Tagore: The Rebel from the East

AN EXHIBIT

International and Area Studies Library
321, Main Library, 1408 W. Gregory

November 15-December 15, 2013

Rabindranath Tagore (1861-1941)

“Sir Rabindranath Tagore has written the scenario for a film to be made at his residence, Santi Niketan, Bolpur, Bengal. He will play the leading part in this film version of his latest drama, entitled Tapati. It will be produced by British Dominion films Limited, and will be ready early in the New Year” – The TIMES (December 30, 1929, P 8, Col 4)

Not many know this aspect of Rabindranath Tagore’s creative spirit. A newspaper entry of this incidence has been recorded on page 138 of the book “Rabindranath and the British Press, 1912-1941,” which is a meticulous compilation of several such unknown events of Tagore’s life.

The International and Area Studies Library (IASL) has curated some of those rare moments from the life and works of Rabindranath Tagore and brought them together in a small display. The exhibit is designed as part of the Tagore Festival 2013, an annual event organized at UIUC to commemorate Tagore’s contribution to education and social progress.

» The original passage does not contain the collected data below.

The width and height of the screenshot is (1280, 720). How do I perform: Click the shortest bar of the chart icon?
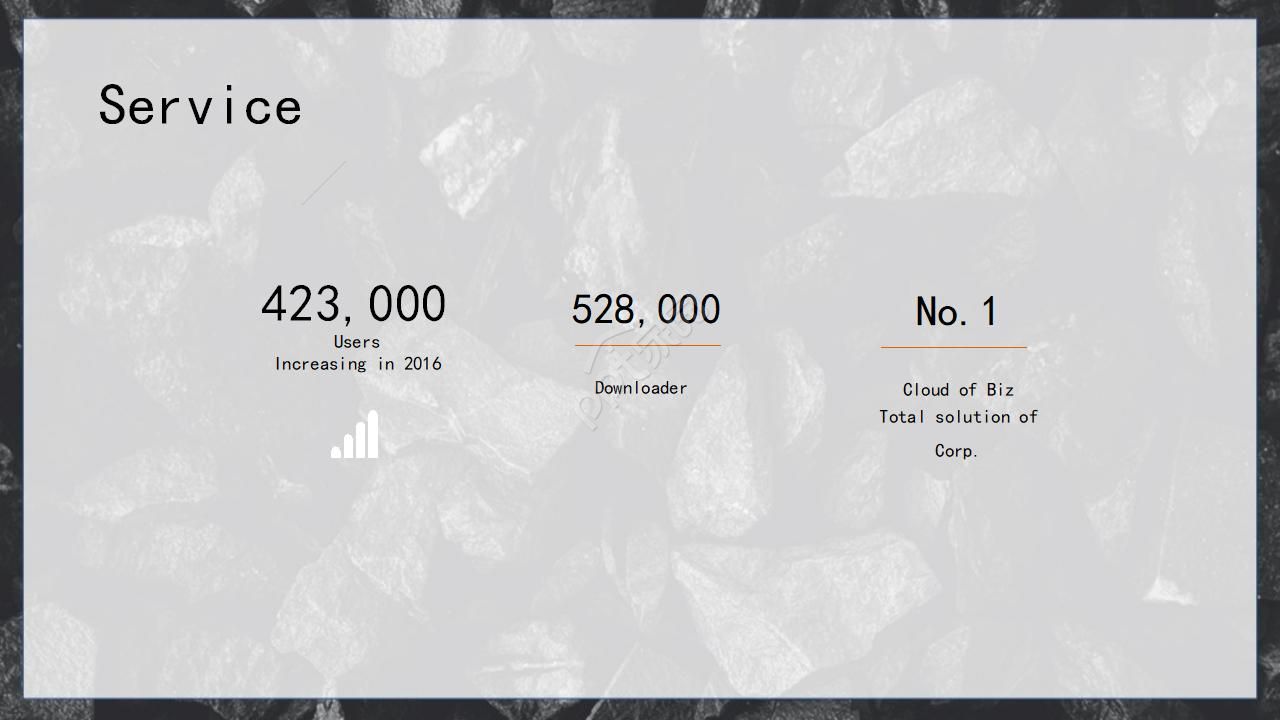[336, 452]
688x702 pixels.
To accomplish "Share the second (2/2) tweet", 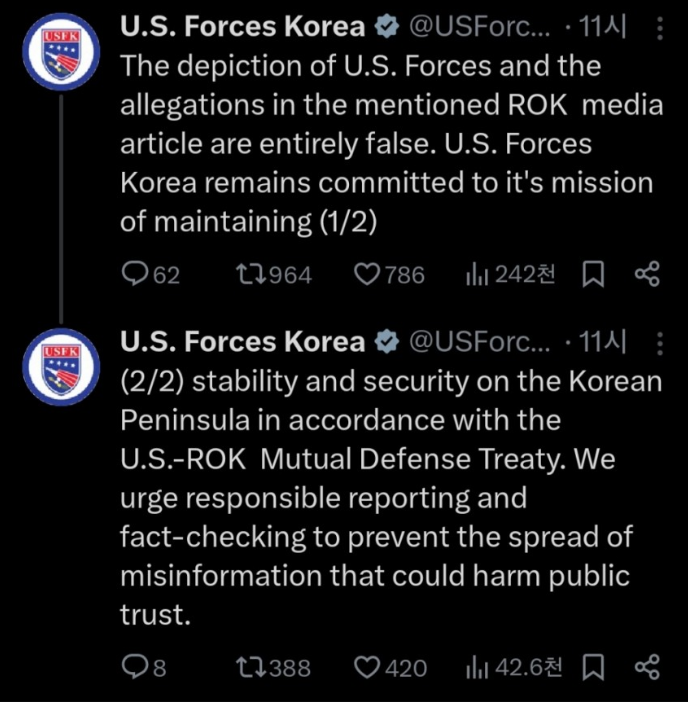I will tap(647, 666).
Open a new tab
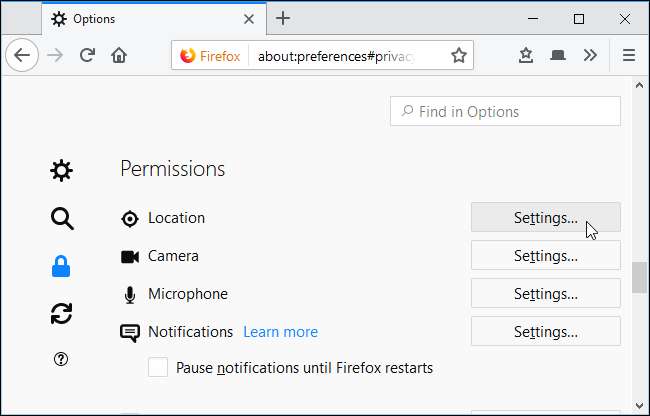 click(x=283, y=18)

The IASL has also designed a Rabindranath Tagore Research Guide. This LibGuide is a curation of Tagore’s works as a poet, painter, educator and philosopher. His major works in Bengali and in-translation have been hand-picked for those scholars who would like to introduce themselves to the vast collection of his works, available at UIUC.

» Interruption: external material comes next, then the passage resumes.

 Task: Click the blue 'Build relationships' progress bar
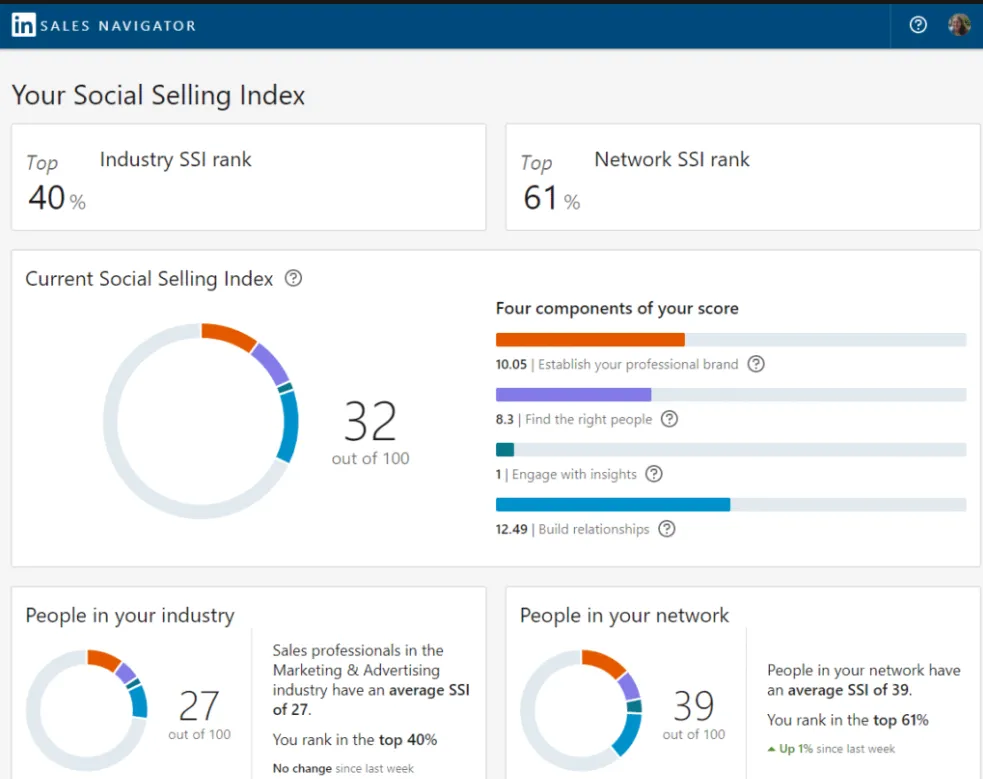point(613,504)
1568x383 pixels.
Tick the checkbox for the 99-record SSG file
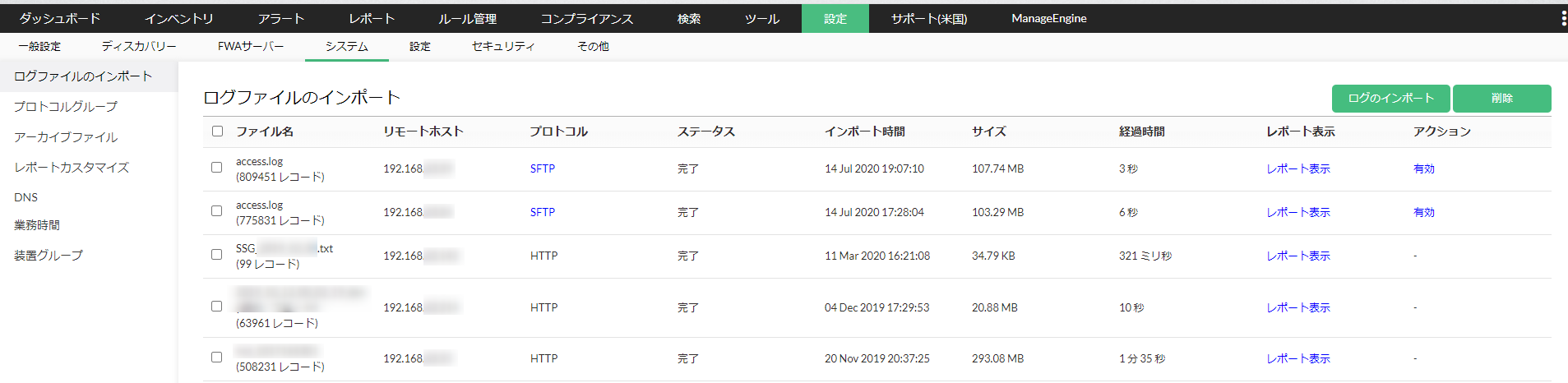point(217,255)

Some rare books selected for this exhibition, highlighting Tagore’s life and works-in-translation, are merely a glimpse of the vast expanse of his creative career. The exhibit includes:

Bhattacharya, Sakti; Sircar, Kalyan; Kundu, Kalyan; eds. Rabindranath and the British Press, 1912-1941. London: Tagore Centre, U.K. 1990.

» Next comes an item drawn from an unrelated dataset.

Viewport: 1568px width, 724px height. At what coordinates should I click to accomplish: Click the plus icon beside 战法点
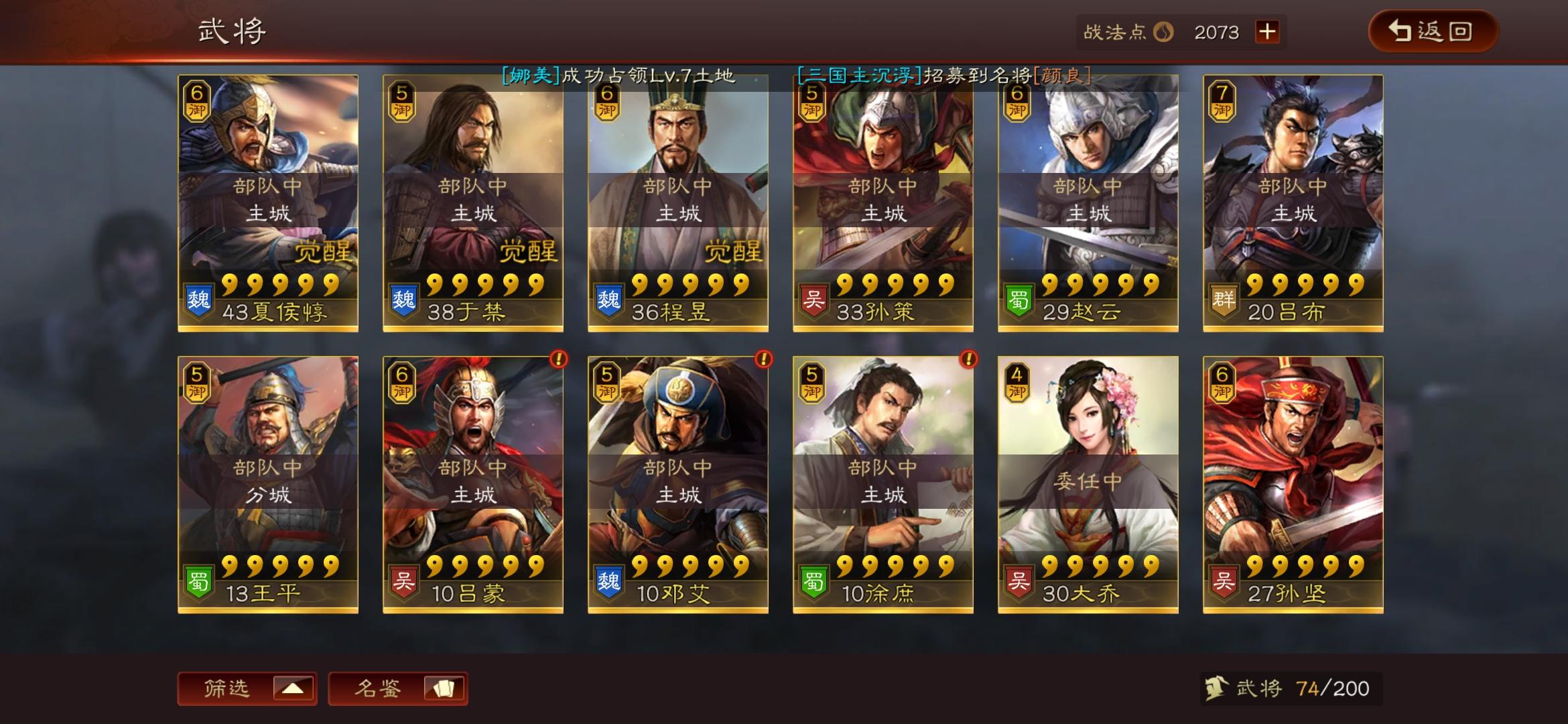[1267, 32]
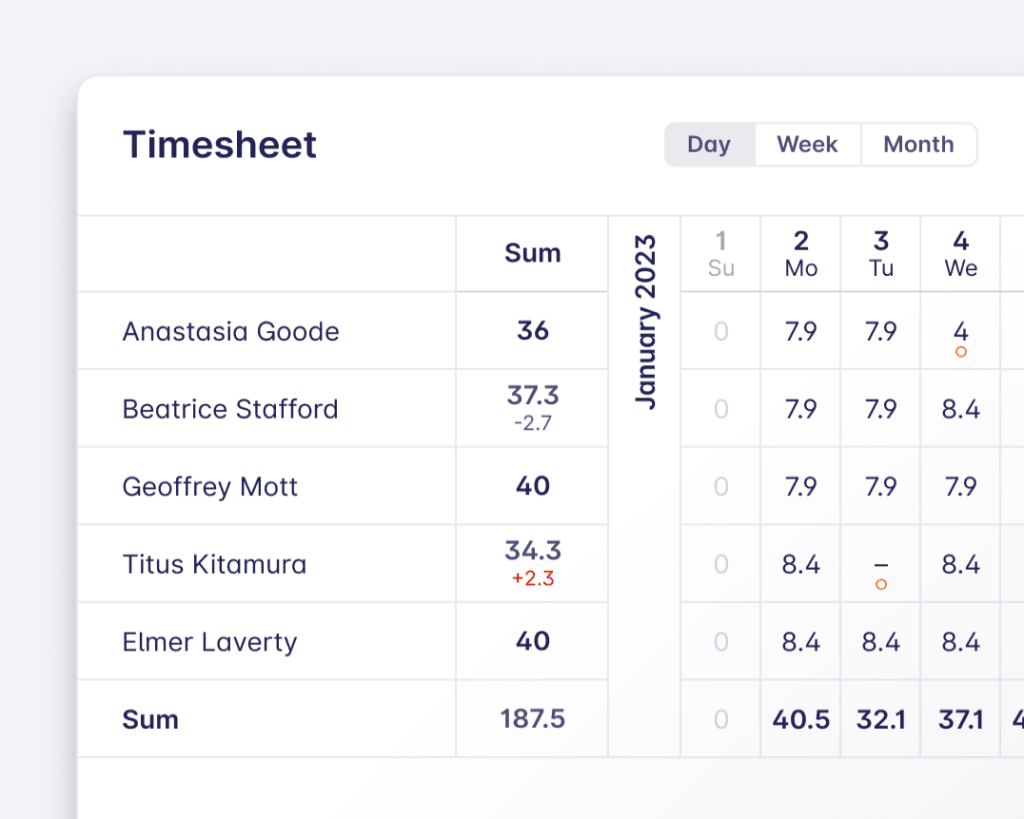Select the Monday column header labeled 2 Mo
1024x819 pixels.
click(800, 254)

This annotated compilation, based on wide-ranging British dailies and other periodicals, is a record of how the media viewed Tagore, his travels, writings, paintings and other activities. Tagore’s appearance on the British literary scene and in the press inaugurated the first modern recognition of a living Indian writer. The responses of the British press suggest reasons for his initial appeal and also for the subsequent decline in his popularity, after the first World War. Tagore rejected the West’s stereotyping of him as the “Wise Man” of the “Spiritual East,” and that outraged many in the West. This book records some of those press comments that were an outcome of that outrage against him, and in that we get a glimpse of his rebellious side.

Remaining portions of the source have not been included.